McKayla, una joven estadounidense, quiso celebrar sus 21 años por todo lo alto y, para ello, se reunión con sus mejores amigos en su piso.
La fiesta fue magnífica, pero los invitados reconocieron que, posiblemente, se habían pasado con el ruido y quisieron disculparse con su vecina de al lado, una anciana. Sin embargo, lo que McKayla no esperaba era recibir la respuesta que le dio su vecina.
La anciana respondió a las jóvenes con una carta en la que escribió: “Queridas Kayla, Africa y Naystha, por favor, nunca se disculpen por el ruido. Para mi, no es ruido. Es música para mis oídos. Tengo cuatro hijas adorables y tres hijos maravillosos que han crecido y se han ido. Mientras estaba hibernando aquí sin un fin, son música para mis oídos, en serio”.
“No estoy acostumbrada a vivir sola. Mi marido murió hace tres años y dudo que nunca me acostumbre a estar yo sola. Siento hablar más de la cuenta, solo quiero que sepan la alegría que han traído a mi vida. ¡Me encanta su risa, es simplemente fantástica!”, añade la mujer en el escrito.
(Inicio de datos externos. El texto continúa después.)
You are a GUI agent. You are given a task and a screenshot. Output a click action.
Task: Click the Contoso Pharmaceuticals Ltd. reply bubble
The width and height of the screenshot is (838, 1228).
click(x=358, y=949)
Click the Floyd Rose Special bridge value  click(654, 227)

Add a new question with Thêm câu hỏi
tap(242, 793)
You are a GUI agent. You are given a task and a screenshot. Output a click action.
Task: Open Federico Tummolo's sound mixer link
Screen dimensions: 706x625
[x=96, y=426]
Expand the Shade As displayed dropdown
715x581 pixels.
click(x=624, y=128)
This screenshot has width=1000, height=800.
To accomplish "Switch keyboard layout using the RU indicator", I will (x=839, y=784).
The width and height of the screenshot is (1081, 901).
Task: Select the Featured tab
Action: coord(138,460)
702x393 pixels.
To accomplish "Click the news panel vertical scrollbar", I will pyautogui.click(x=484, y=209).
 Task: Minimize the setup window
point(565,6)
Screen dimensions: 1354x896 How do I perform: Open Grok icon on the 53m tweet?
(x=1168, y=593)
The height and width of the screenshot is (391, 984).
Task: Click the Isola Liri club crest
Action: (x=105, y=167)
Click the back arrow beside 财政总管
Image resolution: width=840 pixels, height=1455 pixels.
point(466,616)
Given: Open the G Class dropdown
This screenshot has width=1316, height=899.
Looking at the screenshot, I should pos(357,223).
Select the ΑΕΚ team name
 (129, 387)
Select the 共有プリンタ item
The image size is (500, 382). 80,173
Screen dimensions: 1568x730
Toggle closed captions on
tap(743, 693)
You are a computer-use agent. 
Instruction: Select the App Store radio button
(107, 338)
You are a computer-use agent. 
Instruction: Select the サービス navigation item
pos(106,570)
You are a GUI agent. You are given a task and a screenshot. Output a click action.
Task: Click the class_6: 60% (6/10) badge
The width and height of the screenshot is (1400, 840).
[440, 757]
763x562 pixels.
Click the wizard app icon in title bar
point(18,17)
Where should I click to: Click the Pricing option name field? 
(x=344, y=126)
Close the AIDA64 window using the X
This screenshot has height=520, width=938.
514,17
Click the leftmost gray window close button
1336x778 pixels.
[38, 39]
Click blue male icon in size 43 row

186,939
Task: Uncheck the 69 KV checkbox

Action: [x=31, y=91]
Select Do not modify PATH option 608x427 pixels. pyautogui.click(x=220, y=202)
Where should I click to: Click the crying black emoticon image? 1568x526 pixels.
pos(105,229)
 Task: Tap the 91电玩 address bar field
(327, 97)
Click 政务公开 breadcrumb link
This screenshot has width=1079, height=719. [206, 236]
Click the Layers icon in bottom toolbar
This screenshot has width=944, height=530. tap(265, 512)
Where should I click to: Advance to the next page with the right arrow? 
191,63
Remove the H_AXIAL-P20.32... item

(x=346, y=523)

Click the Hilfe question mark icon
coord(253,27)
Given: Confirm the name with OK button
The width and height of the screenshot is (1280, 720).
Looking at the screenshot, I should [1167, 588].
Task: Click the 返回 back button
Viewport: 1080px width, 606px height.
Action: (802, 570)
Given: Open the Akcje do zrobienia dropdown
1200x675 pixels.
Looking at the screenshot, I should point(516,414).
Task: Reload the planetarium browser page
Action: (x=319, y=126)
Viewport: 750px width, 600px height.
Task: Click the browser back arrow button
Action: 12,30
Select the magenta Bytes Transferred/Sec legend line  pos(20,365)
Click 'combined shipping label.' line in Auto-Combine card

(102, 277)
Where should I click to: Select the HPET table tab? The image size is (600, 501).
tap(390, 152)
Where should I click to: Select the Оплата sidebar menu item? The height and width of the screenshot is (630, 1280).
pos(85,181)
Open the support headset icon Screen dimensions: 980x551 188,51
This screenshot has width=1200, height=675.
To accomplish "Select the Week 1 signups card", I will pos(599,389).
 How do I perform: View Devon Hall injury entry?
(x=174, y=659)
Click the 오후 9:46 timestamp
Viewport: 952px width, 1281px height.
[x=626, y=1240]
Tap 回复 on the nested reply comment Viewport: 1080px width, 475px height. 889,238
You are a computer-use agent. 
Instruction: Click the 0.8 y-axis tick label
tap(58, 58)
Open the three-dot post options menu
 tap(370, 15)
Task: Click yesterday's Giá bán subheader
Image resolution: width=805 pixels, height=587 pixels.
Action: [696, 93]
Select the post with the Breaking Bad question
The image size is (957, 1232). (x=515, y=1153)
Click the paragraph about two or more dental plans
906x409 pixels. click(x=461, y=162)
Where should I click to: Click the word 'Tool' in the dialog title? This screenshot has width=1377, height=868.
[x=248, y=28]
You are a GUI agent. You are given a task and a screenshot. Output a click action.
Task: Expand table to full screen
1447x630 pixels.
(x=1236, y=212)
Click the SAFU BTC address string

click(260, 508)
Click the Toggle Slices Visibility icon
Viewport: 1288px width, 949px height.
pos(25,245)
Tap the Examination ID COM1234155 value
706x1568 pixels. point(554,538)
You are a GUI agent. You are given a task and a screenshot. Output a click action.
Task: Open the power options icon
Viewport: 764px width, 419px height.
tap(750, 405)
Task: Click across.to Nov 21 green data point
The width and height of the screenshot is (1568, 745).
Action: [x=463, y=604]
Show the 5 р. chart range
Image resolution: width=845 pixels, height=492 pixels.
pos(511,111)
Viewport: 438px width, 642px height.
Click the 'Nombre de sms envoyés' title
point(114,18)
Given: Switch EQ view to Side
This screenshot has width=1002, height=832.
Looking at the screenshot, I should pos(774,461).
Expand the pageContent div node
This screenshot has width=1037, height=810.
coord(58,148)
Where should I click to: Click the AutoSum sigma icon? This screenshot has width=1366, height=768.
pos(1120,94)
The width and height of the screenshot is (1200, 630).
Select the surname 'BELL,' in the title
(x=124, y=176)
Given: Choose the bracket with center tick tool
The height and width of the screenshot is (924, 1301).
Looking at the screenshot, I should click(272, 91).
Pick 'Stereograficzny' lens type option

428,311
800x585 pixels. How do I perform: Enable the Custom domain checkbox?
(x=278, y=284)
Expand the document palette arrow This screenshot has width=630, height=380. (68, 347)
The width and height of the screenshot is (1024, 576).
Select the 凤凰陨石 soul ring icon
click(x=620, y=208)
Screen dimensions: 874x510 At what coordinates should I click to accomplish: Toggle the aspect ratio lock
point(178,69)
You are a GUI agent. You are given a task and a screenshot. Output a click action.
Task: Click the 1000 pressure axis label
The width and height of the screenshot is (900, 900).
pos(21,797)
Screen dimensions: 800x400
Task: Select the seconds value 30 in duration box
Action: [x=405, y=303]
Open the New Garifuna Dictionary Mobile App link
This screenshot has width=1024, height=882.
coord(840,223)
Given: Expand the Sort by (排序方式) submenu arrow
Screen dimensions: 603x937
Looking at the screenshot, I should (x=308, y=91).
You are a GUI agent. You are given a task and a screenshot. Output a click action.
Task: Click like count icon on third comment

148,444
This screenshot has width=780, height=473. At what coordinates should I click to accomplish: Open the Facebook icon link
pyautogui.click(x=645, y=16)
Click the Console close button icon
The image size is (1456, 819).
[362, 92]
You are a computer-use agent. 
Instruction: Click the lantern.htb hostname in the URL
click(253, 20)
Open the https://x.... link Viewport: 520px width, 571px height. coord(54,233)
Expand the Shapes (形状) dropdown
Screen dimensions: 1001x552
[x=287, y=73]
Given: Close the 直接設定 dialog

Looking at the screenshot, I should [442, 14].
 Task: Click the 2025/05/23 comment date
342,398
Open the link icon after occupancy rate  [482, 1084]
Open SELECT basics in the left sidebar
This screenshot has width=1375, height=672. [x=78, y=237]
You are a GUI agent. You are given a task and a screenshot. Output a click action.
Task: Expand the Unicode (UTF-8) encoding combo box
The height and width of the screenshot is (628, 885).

“Me recuerda a los años en los que estábamos en nuestra casa con nuestros hijos y todo era alegría y risas. Echo de menos esos años y me encanta escuchar que lo están pasando bien. No puedo esperar a volver a vivir, a volver a ver a mis hijos y nietos, a ser parte de sus vidas, a volver al trabajo… Me hacen sonreír abiertamente, así que sigan de fiesta. McKayla, espero que tuvieses una gran fiesta. ¡Feliz 21 cumpleaños!”, finaliza la anciana en su carta.